После речи обычно начинались прения. Всегда находились два-три человека, которым было что сказать, а остальные собирались в кружок и слушали. Затем толпа расходилась по домам, и только небольшая кучка оставалась до конца прений. М-р Уиндл никогда не участвовал в диспутах. Приходил он сюда только для того, чтобы слушать.
Прошло лето, наступила осень, а м-р Уиндл по-прежнему появлялся по вечерам в сквере. Карман его пальто был оттопырен — он все еще носил с собой книжку, которую надеялся когда-нибудь прочесть, хотя до сих пор мог одолеть только несколько страниц. Жена и дочь отказались от попытки удержать его дома; в конце концов они давно уже привыкли к его отсутствию. Но м-с Уиндл сказала ему:
— Глупо толкаться в сквере, это тебя до добра не доведет. Пустая трата времени — слушать этих болтунов!
М-р Уиндл, не возражая по существу, упрямо продолжал посещать сквер.
— Это, знаете ли, его слабость, — извиняющимся тоном говорил Генри соседям.
М-р Уиндл был почтенным старым дельцом, и каприз его мог показаться несколько странным, но, впрочем, безобидным. Во всяком случае Генри был рад, что старик не является в контору.
В ту осень м-р Уиндл простудился и неделю просидел дома. Когда он, наконец, снова явился в сквер, там разыгрывалась сцена драматического характера. М-р Уиндл не читал газет и, всегда витая в облаках, не следил за событиями, — вот почему он был совершенно не подготовлен к тому, что происходило.
Сквер имел необычный вид. Только в одном углу собралась большая толпа, и оттуда доносились гневные крики.

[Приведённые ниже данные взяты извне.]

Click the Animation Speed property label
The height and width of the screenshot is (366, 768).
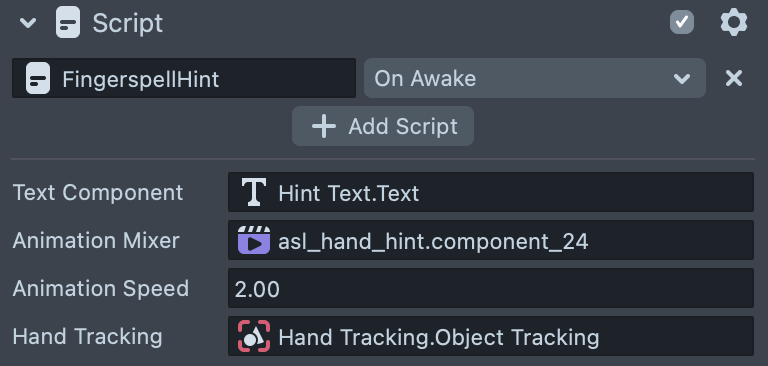(x=100, y=289)
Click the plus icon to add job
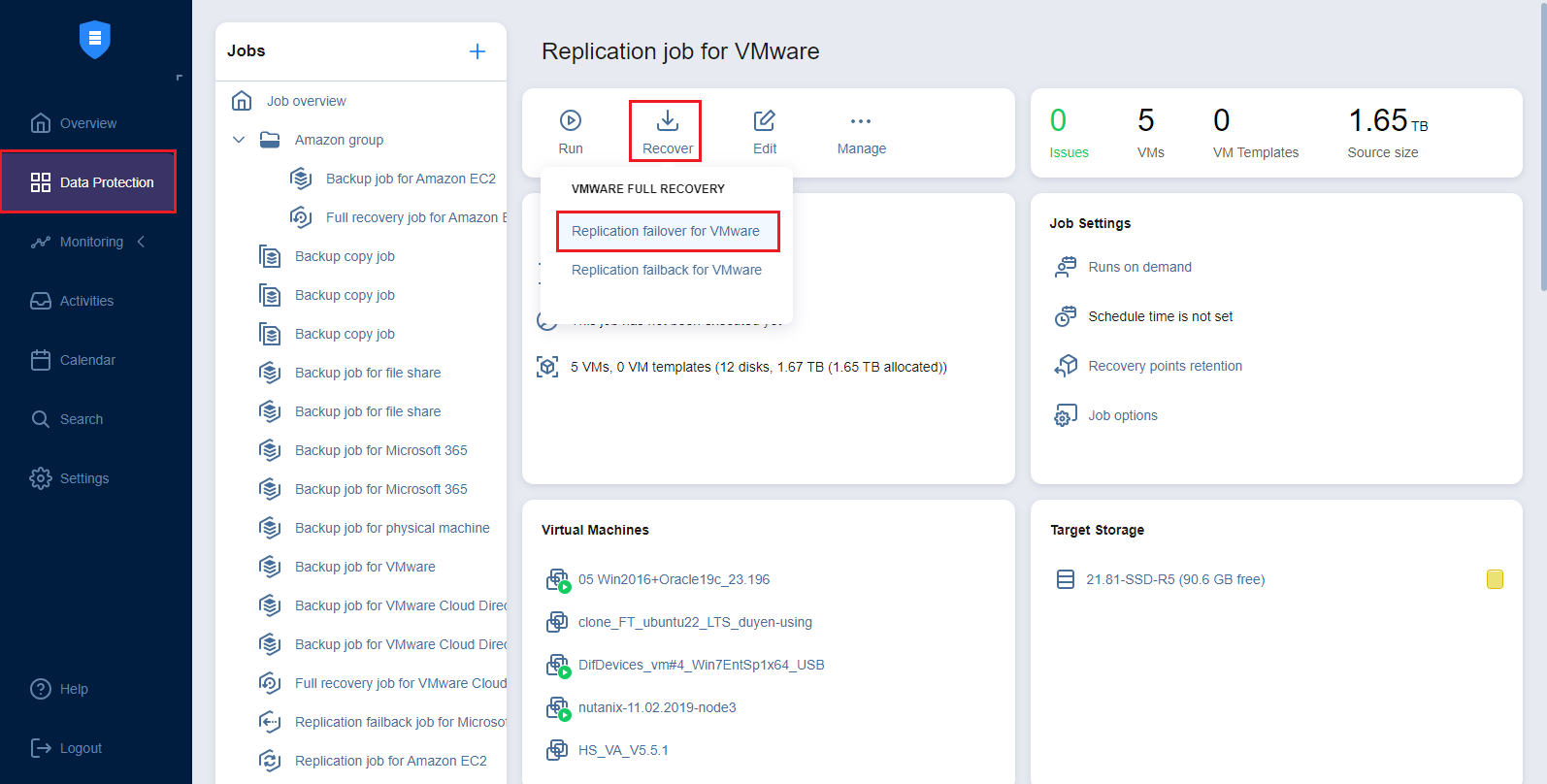This screenshot has height=784, width=1547. point(477,51)
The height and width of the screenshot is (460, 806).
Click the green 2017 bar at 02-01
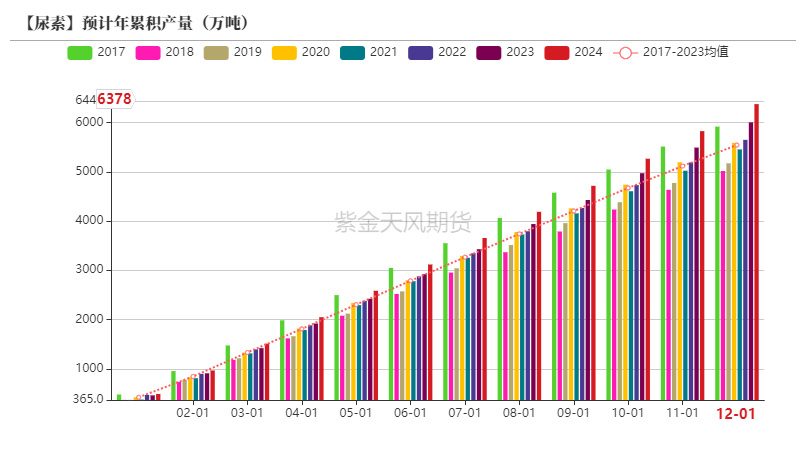(x=173, y=385)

Обычно среди слушателей, всегда благодушно настроенных, преобладали бедняки, но сегодня слушателями были несомненно люди зажиточные; казалось, что-то их раздосадовало, но в то же время они наслаждались каким-то зрелищем. М-р Уиндл прислушался, но голос оратора до него не долетал; время от времени из толпы вырывались крики, свистки, хохот и насмешки. М-р Уиндл недоумевал, но не мог разглядеть, что происходит. Пробираясь сквозь толпу, он неожиданно наткнулся на полисменов, которые образовали цепь и удерживали толпу, чтобы не остановилось движение на улице, прилегающей к скверу. Еще несколько полисменов охраняли полицейский фургон, к которому в этот момент тащили какого-то человека. Это был крупный, грубоватый на вид парень, и м-р Уиндл предположил, что произошла уличная драка. Но через секунду к фургону подвели второго парня, затем третьего, а толпа одобрительно гудела. Один из полисменов, добродушный ирландец, обратил внимание на м-ра Уиндла.
— Хотите поглядеть, что здесь творится? — спросил он. — Я вас пропущу.
И м-р Уиндл очутился в первом ряду зрителей, отделенный от толпы цепью полисменов, которые размахивали дубинками. Около ящика из-под мыла стояла группа молодых людей, державших знамя с лозунгом: «Свобода слова». В эту минуту полисмен стащил с ящика коренастого юношу, который хотел произнести речь, но не успел сказать и двух слов. Толпа разразилась хохотом. Другой полисмен повел оратора к фургону, а от маленькой группы отделился какой-то подросток и поднялся на ящик. Полисмен стоял рядом и ждал.